Repeat exactly the line that contains "Given: Switch the chart to Max range" and every line after it, down to the last line of the entries below. Do not include pictures.

□ □ □

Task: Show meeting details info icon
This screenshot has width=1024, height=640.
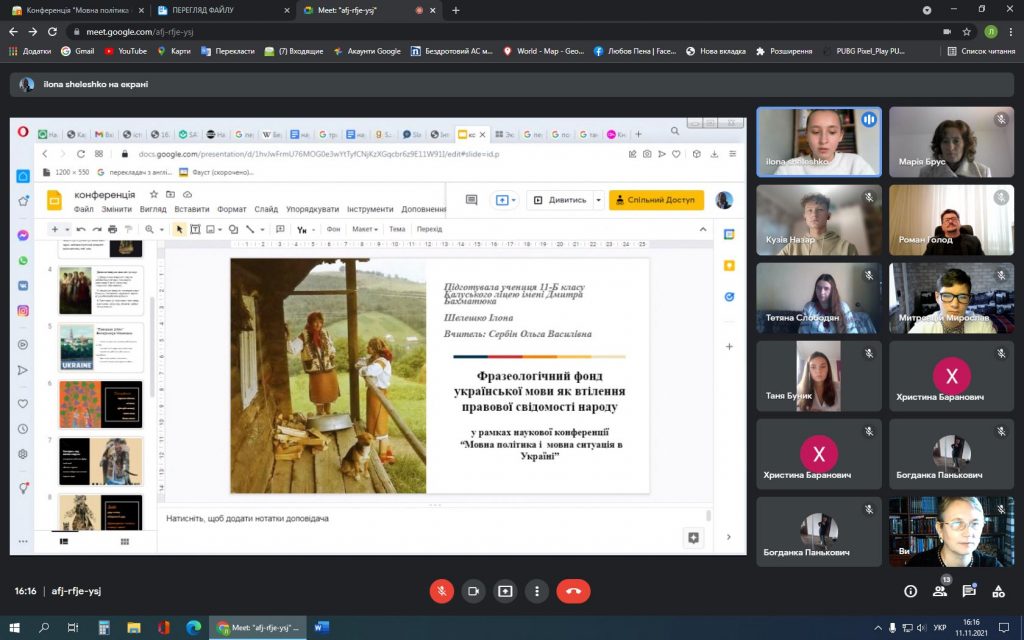Action: click(x=910, y=591)
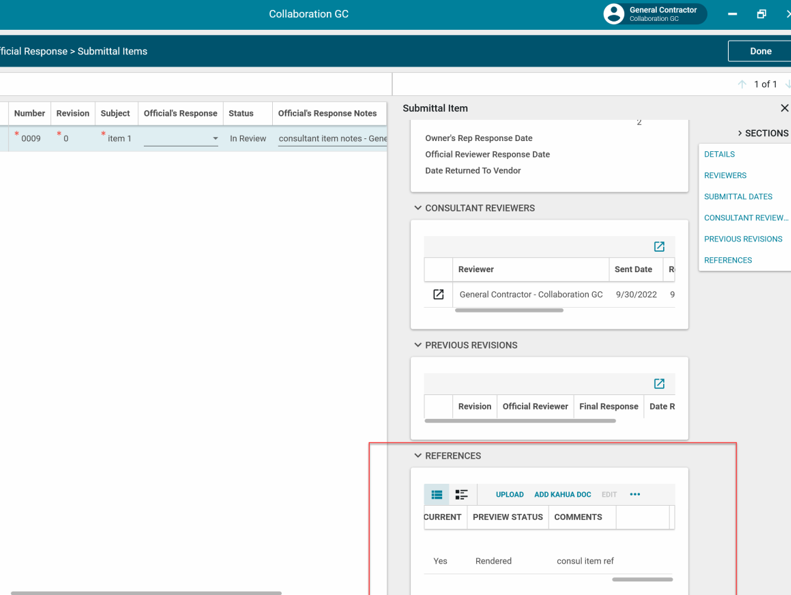
Task: Open Consultant Reviewers table in pop-out view
Action: (659, 246)
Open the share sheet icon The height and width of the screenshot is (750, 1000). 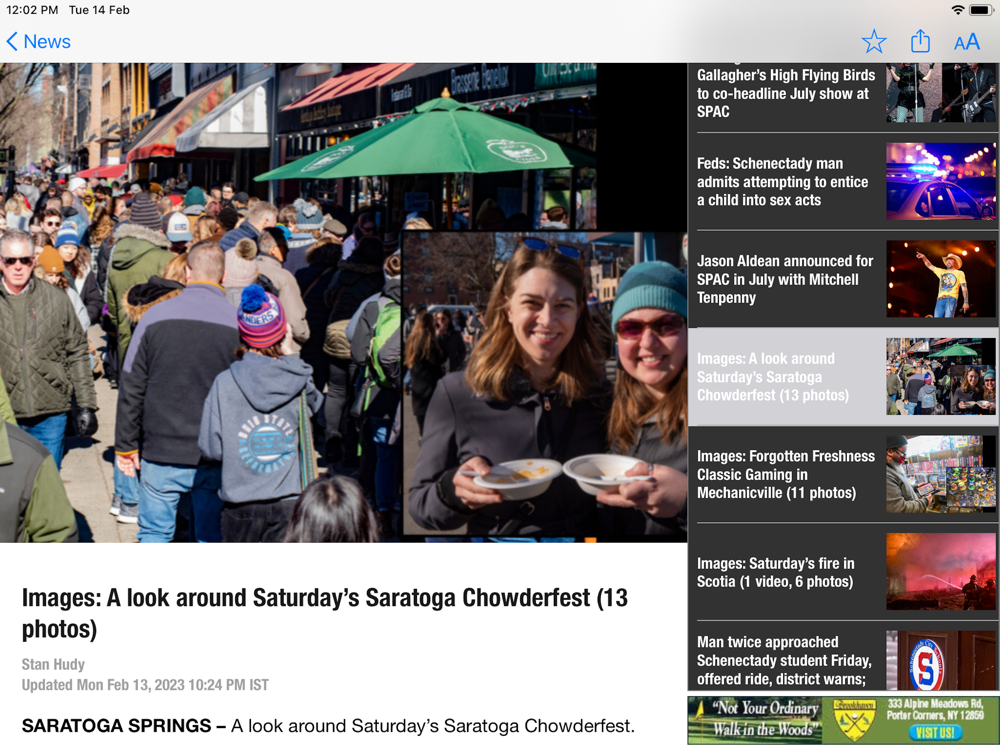(920, 41)
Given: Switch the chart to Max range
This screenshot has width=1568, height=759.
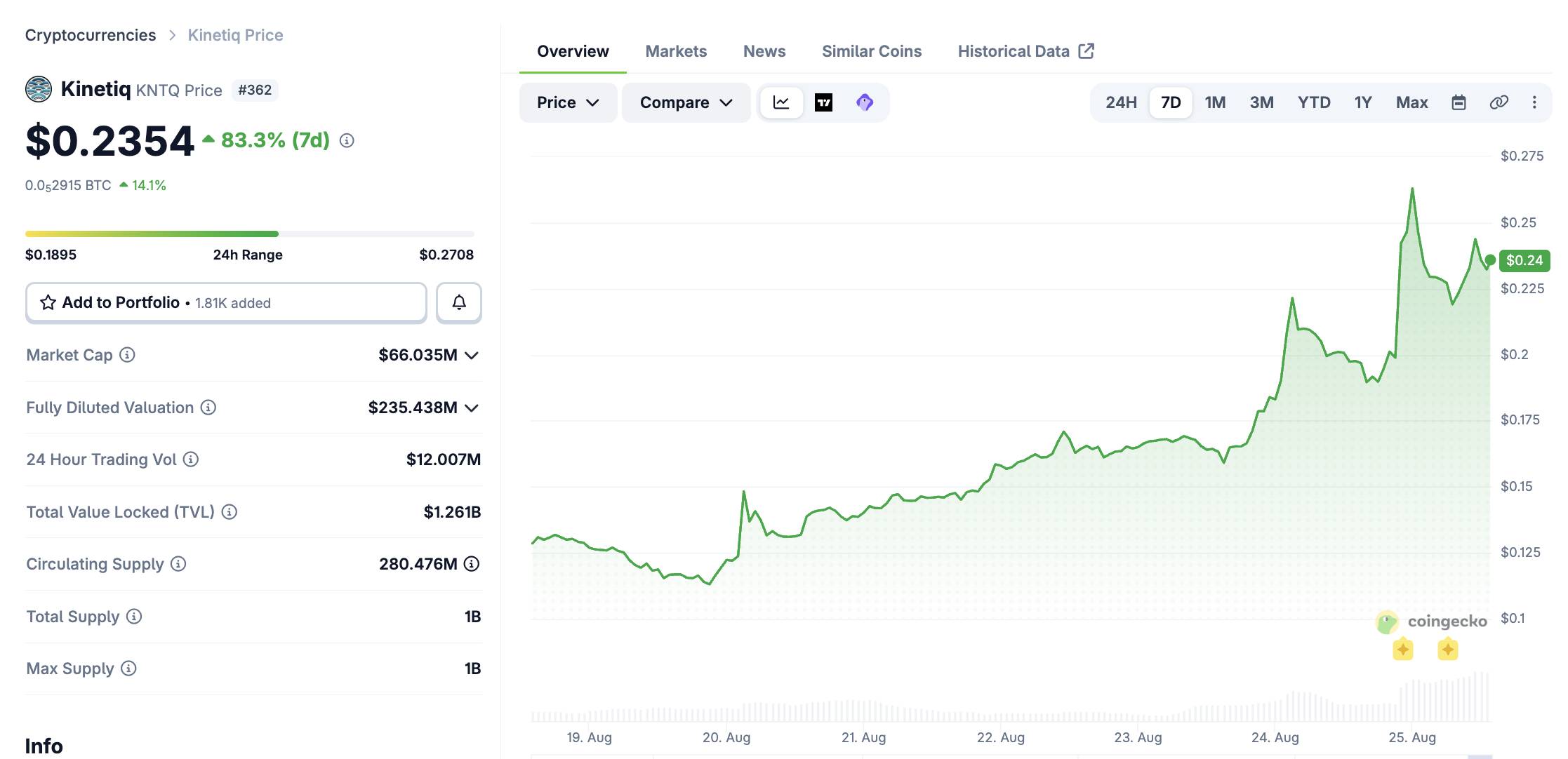Looking at the screenshot, I should (x=1411, y=102).
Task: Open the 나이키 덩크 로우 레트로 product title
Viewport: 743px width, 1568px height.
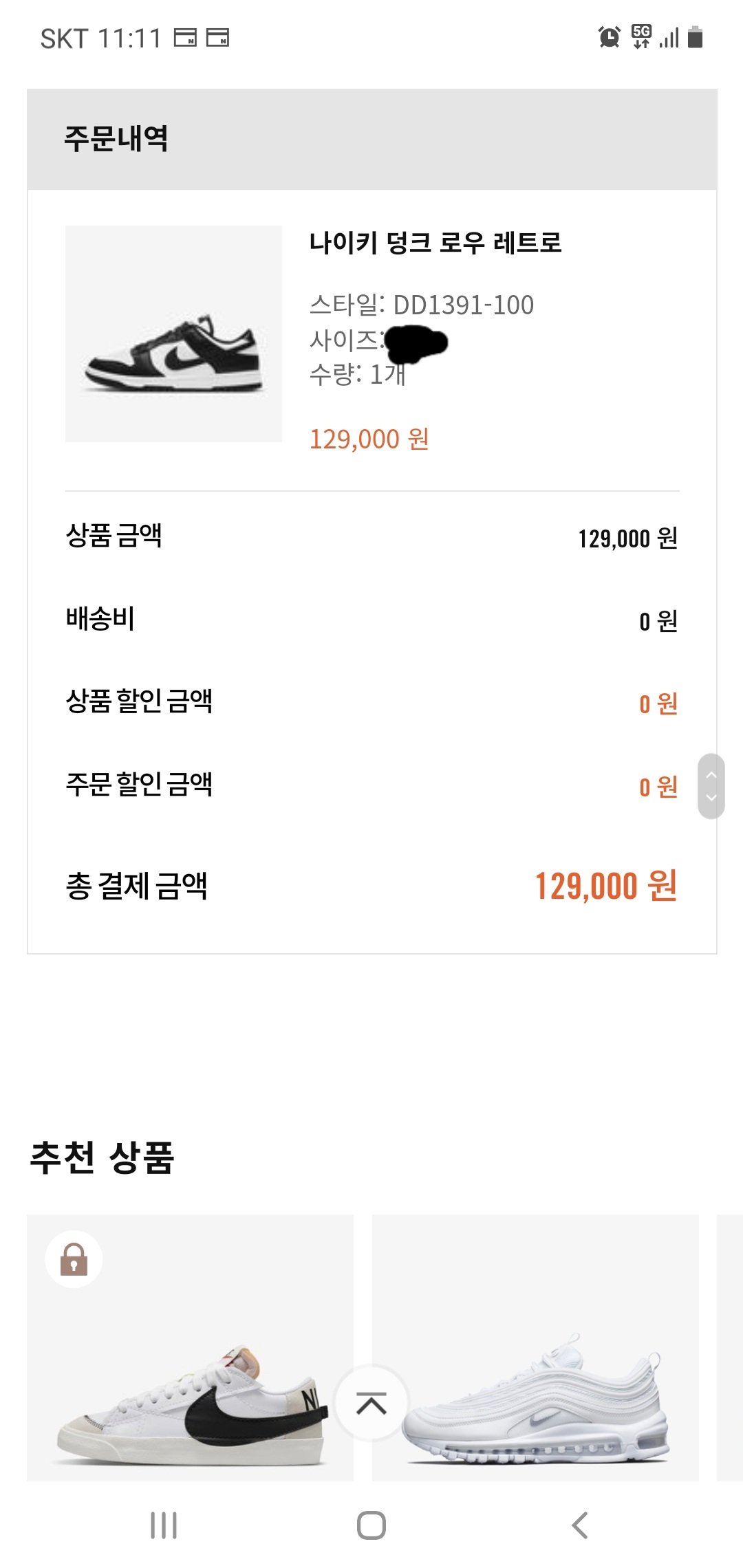Action: pyautogui.click(x=435, y=243)
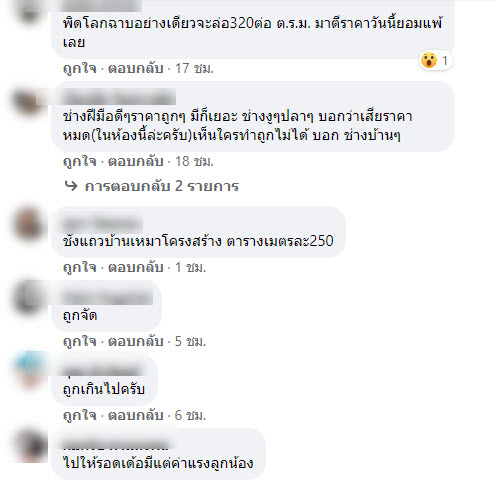
Task: Like the ถูกจัด comment
Action: [x=80, y=341]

□ □ □

#### [OUTPUT]
Given: Switch the chart to Max range
This screenshot has width=1568, height=759.
Looking at the screenshot, I should (x=1411, y=102).
Task: Open the 나이키 덩크 로우 레트로 product title
Viewport: 743px width, 1568px height.
Action: pyautogui.click(x=435, y=243)
Task: Like the ถูกจัด comment
Action: [x=80, y=341]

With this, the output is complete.